Venue au premier jour d’audience, Danielle Lechailler, 73 ans, reconnaît ressentir encore “de la colère”. “Depuis six ans, on a eu le temps de faire face” mais “il y a une cicatrice qui est là”, a-t-elle confié à l’AFP. “On attend de la justice des sanctions et une application des peines”.
Selon Me Sophie Hebert-Marchal, membre du collectif 14-7 Avocats – qui représente plus de 300 parties civiles au procès – pour les victimes, “l’attentat a été un véritable tsunami dans leur vie personnelle et professionnelle, il y a eu un avant et un après 14 juillet 2016. Elles attendent une justice qui soit effective, c’est-à-dire qui établisse les responsabilités et les peines adaptées dans une société démocratique.”
Un procès pour “se reconstruire”
Ce procès pourrait aussi avoir un effet salvateur pour plusieurs parties civiles et familles de victimes. “Plusieurs d’entre elles attendent de ce procès de pouvoir s’exprimer, de pouvoir porter leur voix”, explique l’avocate. “C’est une première étape dans la reconstruction. Elles vont ainsi pouvoir se sentir davantage libérées pour mettre des mots sur ce qui, jusqu’à maintenant, était inaudible.”
C’est le cas de Seloua Mensi, qui a perdu sa sœur sur la “Prom’” le 14 juillet 2016. “Cela fait six ans qu’on attend, le procès, pour nous, va être très dur, mais c’est important de pouvoir s’exprimer sur ce qu’on a vécu dans un premier temps, que tout le monde puisse ressentir le drame qu’on a dû vivre”, témoigne-t-elle auprès de l’AFP. “Faire face aux complices, les voir et comprendre ce qui s’est passé, permettra pour nous de nous reconstruire. Toute personne qui est liée à cet attentat ou qui aurait pu le prévenir doit être jugée”.
Lors de ce procès, il devrait être peu question du dispositif de sécurité et de sa défaillance lors du 14 juillet 2016 à Nice – ce volet-là est en cours d’instruction parallèlement au procès qui vient de s’ouvrir à Paris.
“Le débat (sur la sécurité) n’a pas lieu d’être à l’occasion de ce procès”, explique Me Sophie Herbert-Marchal. “Ce procès-là est pour les huit accusés renvoyés devant la Cour d’assises spéciale, il ne s’agit pas de juger ici la ville de Nice. Après, peut-être que certains avocats vont soulever le débat.”
Un procès à Paris qui “a un coût” pour les parties civiles
Seule ombre au tableau, l’organisation du procès a posé une difficulté pour plusieurs parties civiles : contrairement au procès des attentats du 13-Novembre, certaines ne pourront pas assister physiquement aux audiences. Le procès sur les faits qui se sont déroulés à Nice a lieu, en effet, à Paris car toutes les infractions à caractère terroriste sont jugées dans la capitale depuis la loi du 9 septembre 1986, afin de centraliser l’instruction.

--*--

**Objectif**
D'après l'extrait sur le procès de l'attentat de Nice, pourquoi ce procès se tient-il à Paris ?

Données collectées

--*--

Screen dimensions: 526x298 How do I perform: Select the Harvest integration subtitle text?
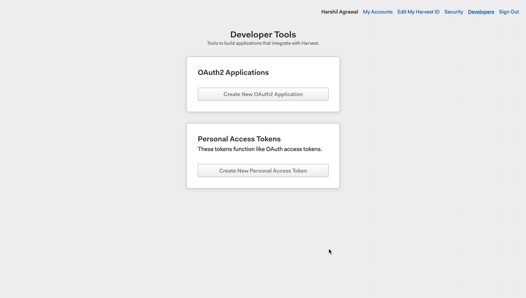coord(263,43)
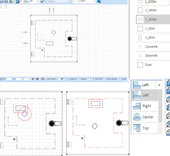Toggle the Grid Snap checkbox
Image resolution: width=170 pixels, height=156 pixels.
click(46, 79)
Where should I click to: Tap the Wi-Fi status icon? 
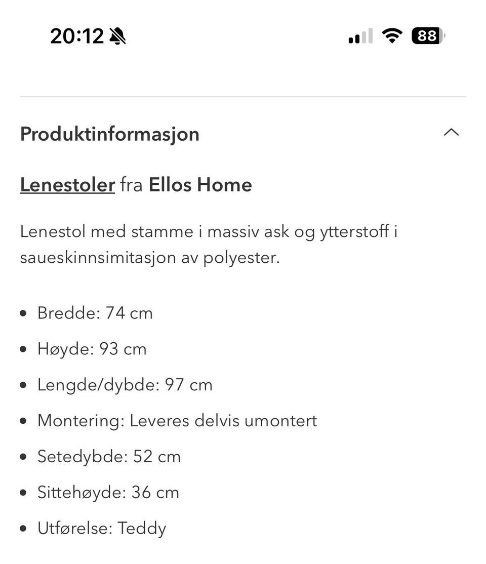coord(392,35)
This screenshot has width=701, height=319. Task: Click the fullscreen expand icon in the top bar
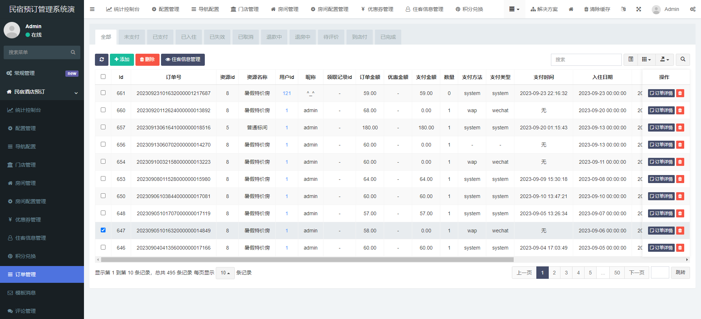click(639, 9)
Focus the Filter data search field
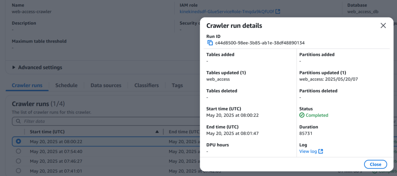 click(x=106, y=121)
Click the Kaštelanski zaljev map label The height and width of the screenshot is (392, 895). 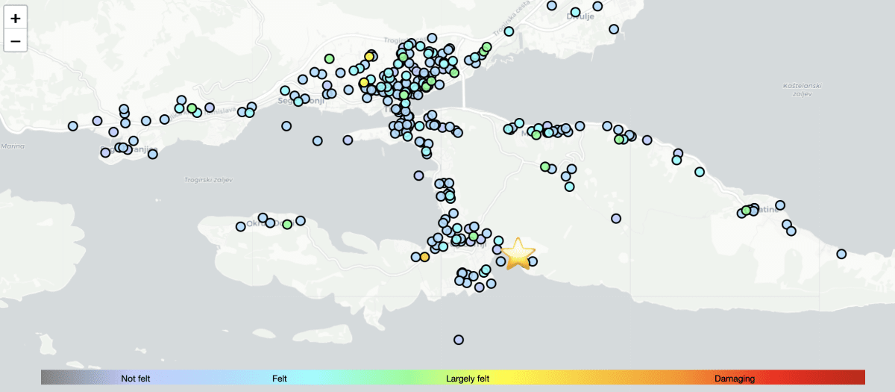[x=803, y=90]
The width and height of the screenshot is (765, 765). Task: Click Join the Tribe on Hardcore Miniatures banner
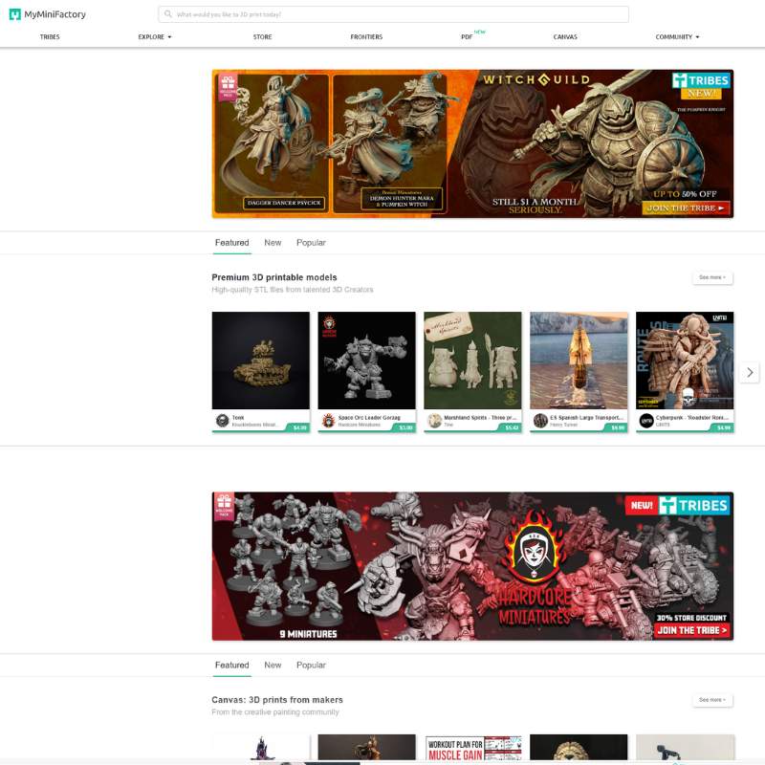coord(692,630)
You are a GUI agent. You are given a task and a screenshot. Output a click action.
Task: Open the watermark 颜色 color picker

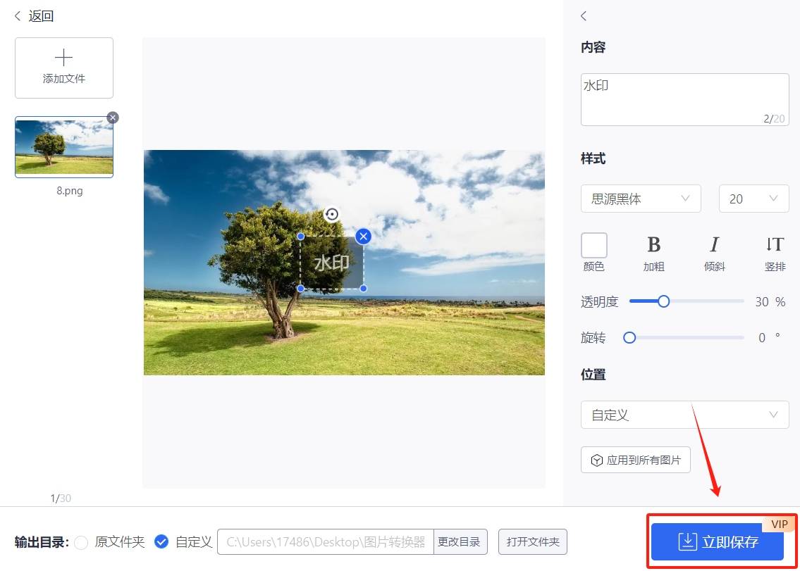coord(593,244)
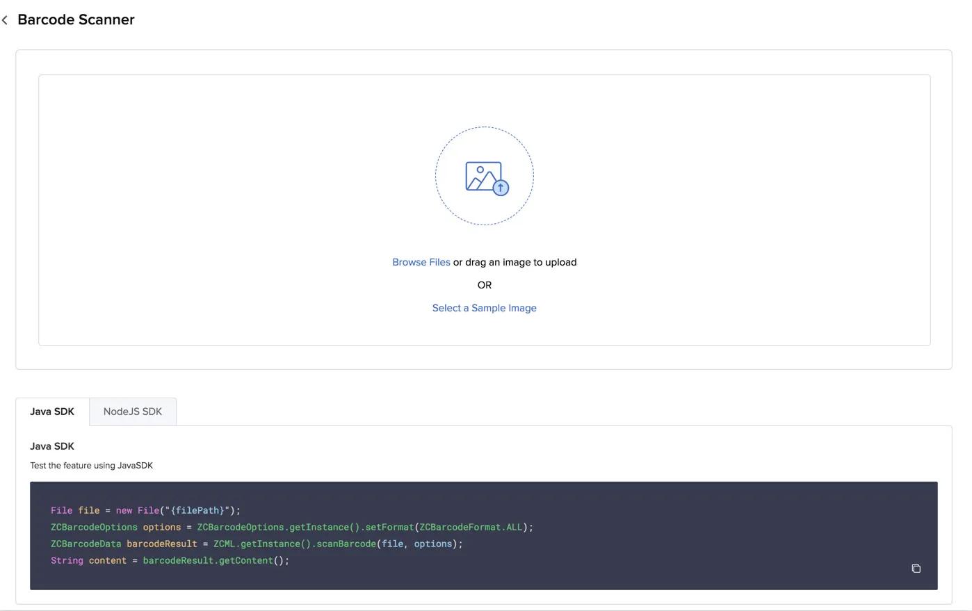Click the Java SDK heading inside the panel

coord(52,446)
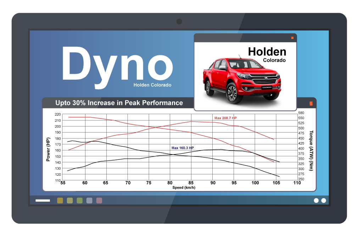Click the 'Max 208.7 HP' chart label
Viewport: 363px width, 236px height.
pos(226,118)
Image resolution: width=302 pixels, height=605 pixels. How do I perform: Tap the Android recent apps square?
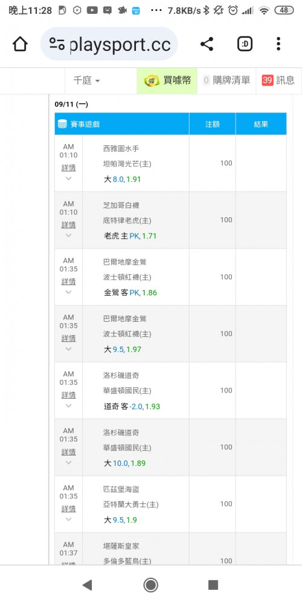point(213,585)
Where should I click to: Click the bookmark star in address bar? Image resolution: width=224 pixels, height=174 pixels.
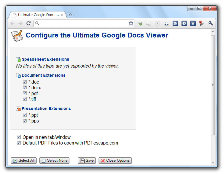(x=131, y=23)
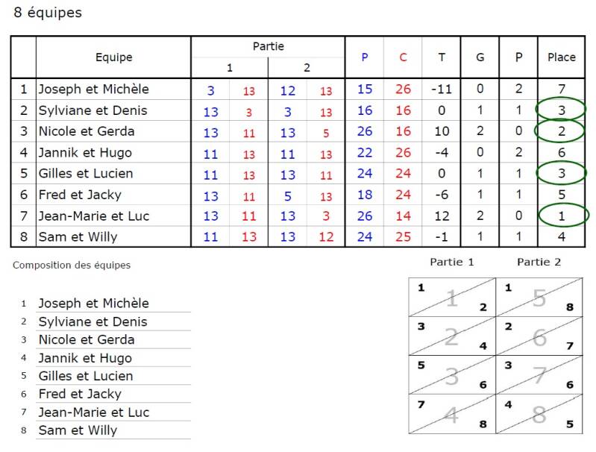Select the T total -11 cell

(442, 90)
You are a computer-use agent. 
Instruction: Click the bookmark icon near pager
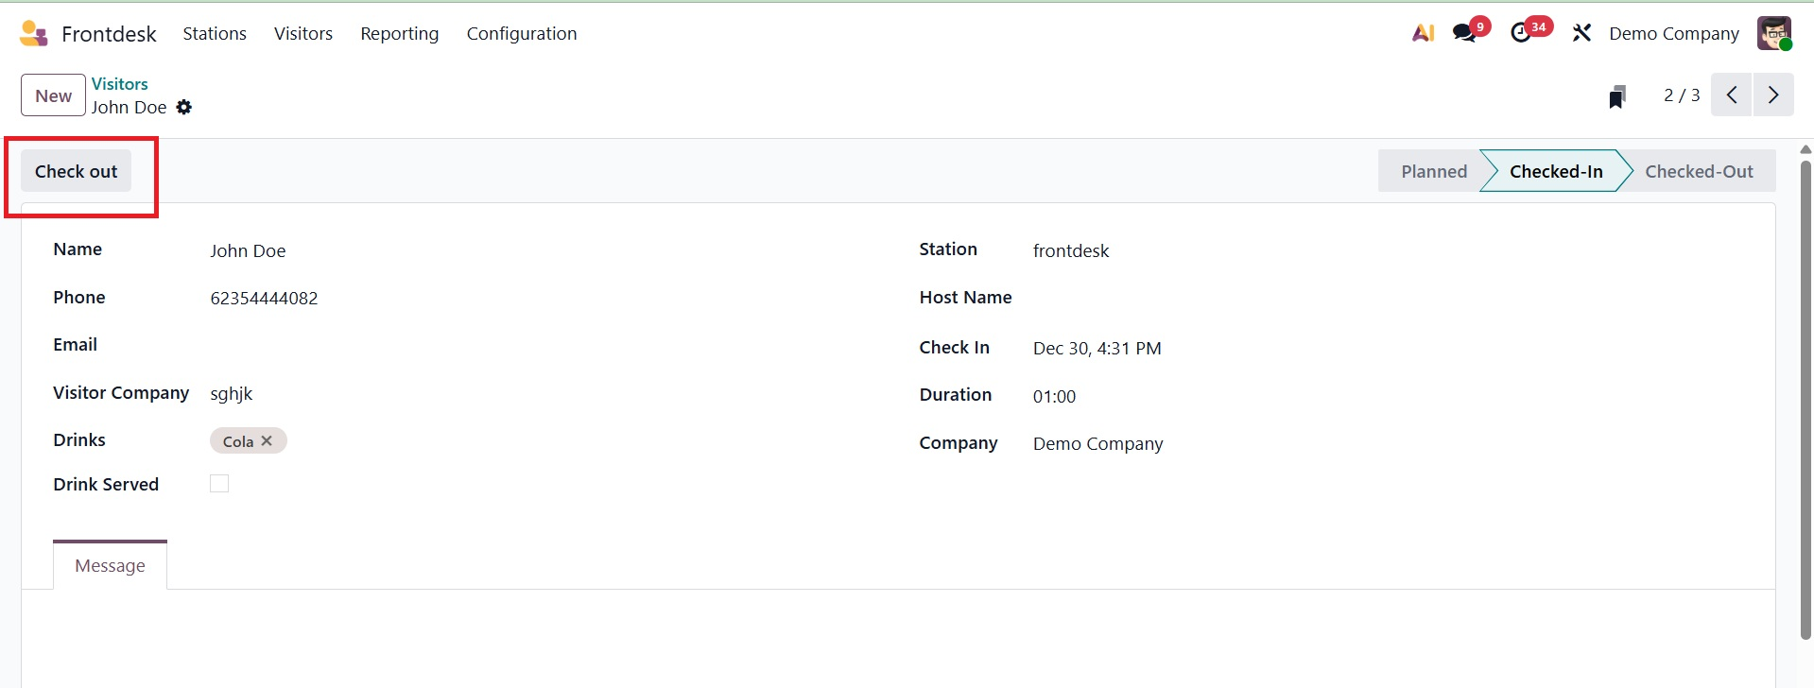(1617, 96)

--*--

**Exercice corrigé**
Depuis la loi du 9 septembre 1986, toutes les infractions à caractère terroriste sont jugées dans la capitale, afin de centraliser l'instruction.